Outline the paper
With the vast development in emerging technologies such as artificial intelligence, medical field advancements and IoT, more data has been available in the market. The latter led to embrace more data-driven decisions for drawing accurate conclusions in major industries. Hence, it is of great interest in a variety of real-world applications to recognize and isolate data that has abnormal or exceptional behaviour which often manifests interesting facts, such as in fraud discovery, image processing, signal analysis, network intrusion, measurement errors detection in data derived from sensors, and machine learning modelling, to name a few. This kind of data which appears to be inconsistent with the remainder of that set of Data is known as outlier. In this work, we propose a novel, yet effective learning algorithm for outlier detection in multivariate data where the number of attributes is greater than or equal 3.

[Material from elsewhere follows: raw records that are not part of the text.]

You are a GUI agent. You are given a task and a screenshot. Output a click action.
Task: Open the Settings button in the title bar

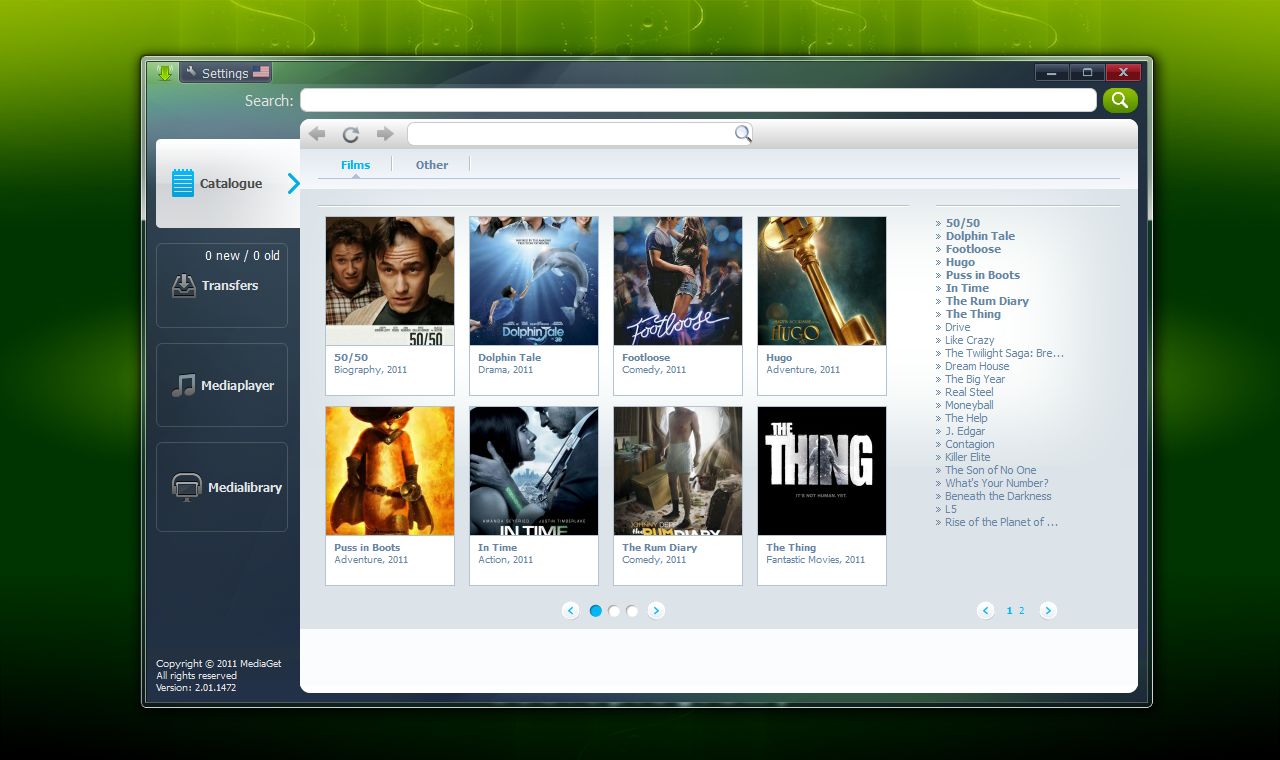coord(225,73)
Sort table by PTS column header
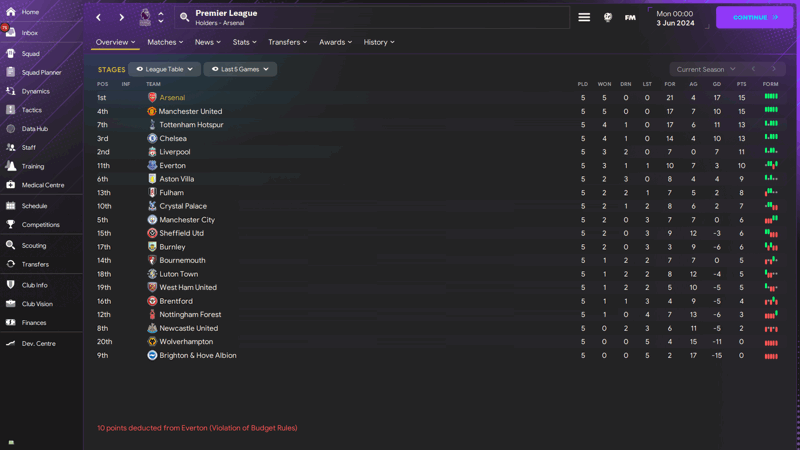Viewport: 800px width, 450px height. coord(741,84)
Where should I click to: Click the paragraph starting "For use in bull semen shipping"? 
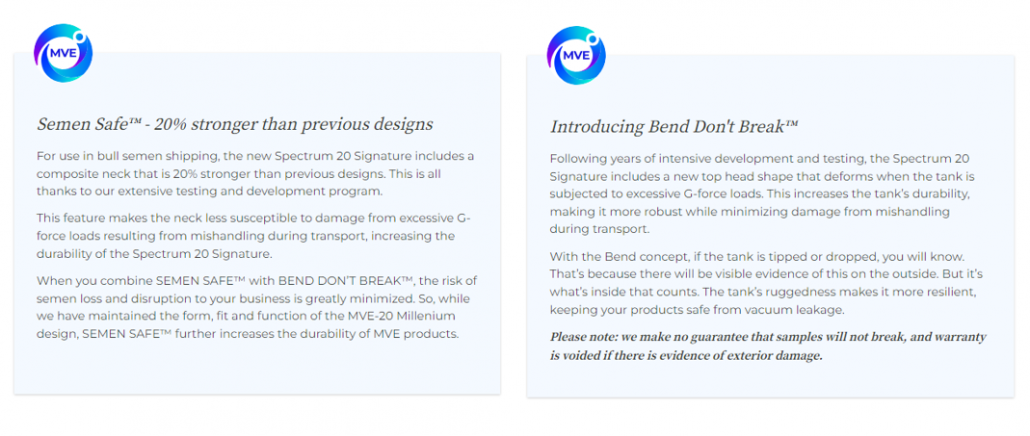point(256,174)
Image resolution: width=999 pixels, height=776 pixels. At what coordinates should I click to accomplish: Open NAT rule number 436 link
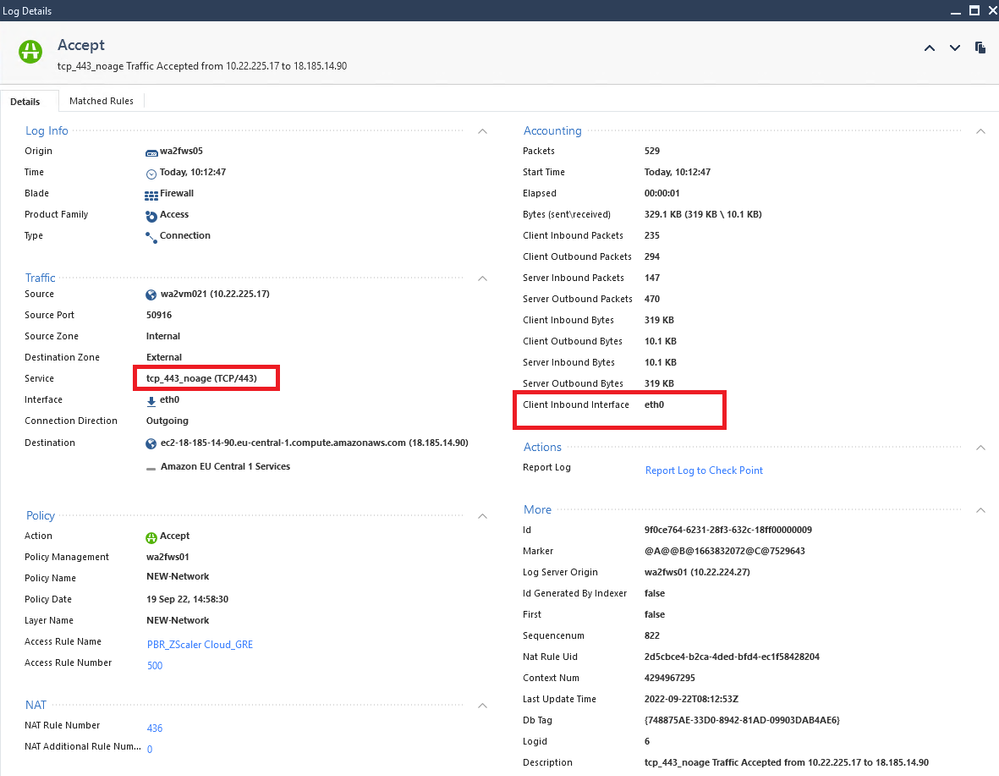[x=154, y=728]
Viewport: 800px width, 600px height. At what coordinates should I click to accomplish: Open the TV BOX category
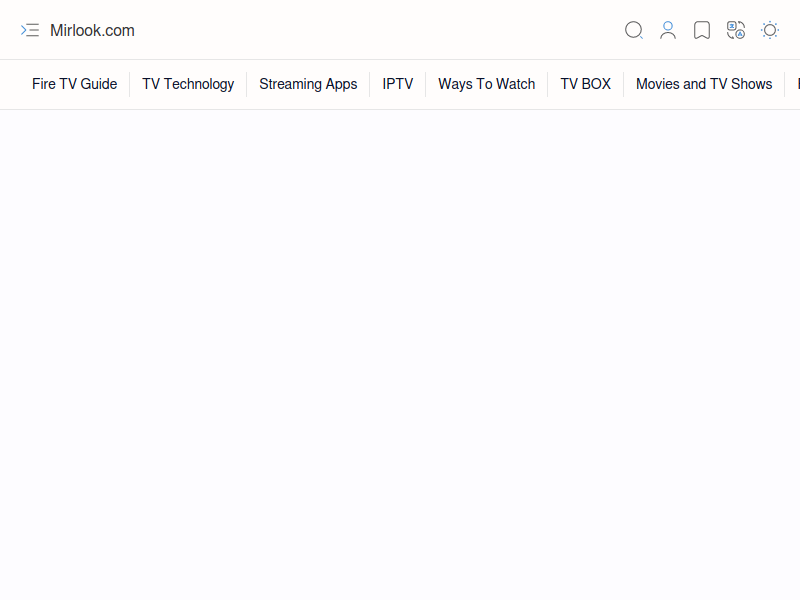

Figure 1 (a) Synthetic data 1. (b) Synthetic data 2. All outliers have been identified correctly (denoted by red triangles)
Who will it help?
The employment of machine learning has been revolutionary across all industries. Hence, there has been more demand on data analysis, data precreation and pre-processing techniques that concern all workers in those fields, specially the technological and medical ones. Over the years, many outlier detection methods have been introduced in different research communities, where each author claims their methods to be immaculate. Yet, most (if not all) of these methods have some drawbacks or flaws. This algorithm, however, is a totally new approach that is mathematically, experimentally, and data analytically proved to be very promising and competitive. This novel algorithm, Rotation-based Outlier Detection (ROD), is parameter free, requires no statistical distribution assumptions and is intuitive in three-dimensional space.
What is the future of this research?
Potential future use as a distance metric for the clustering algorithms that are used in data mining across all industries. ROD can be further used to investigate ways to construction of efficient methodology in data analysis that plays a significant role in gaining actionable insights from data, in which every data analytics project is performed with an aim to make a decision-making process easier. ROD can be mainly used as a robust algorithm for anomalies and outliers’ detection in multivariate data. However, ROD is, after all, a metric that can be utilized in areas other than outlier detection. A potential use-case is the KNN algorithm, which originally uses the Euclidean Distance as a proximity measure of data points, where the latter is not robust in high dimensions. Since ROD exhibited robustness in high dimensions, it is a very potential candidate, if it is tweaked properly. Nevertheless, KNN is extremely fast, yet the ROD time complexity is high. In order to utilize ROD in such fast algorithms, theories, ways and many mathematical properties should be established, investigated and experimented. For example, choosing sub-dimensions of interest shall reduce the time complexity noticeably, though, the latter is still an open question that requires extensive work.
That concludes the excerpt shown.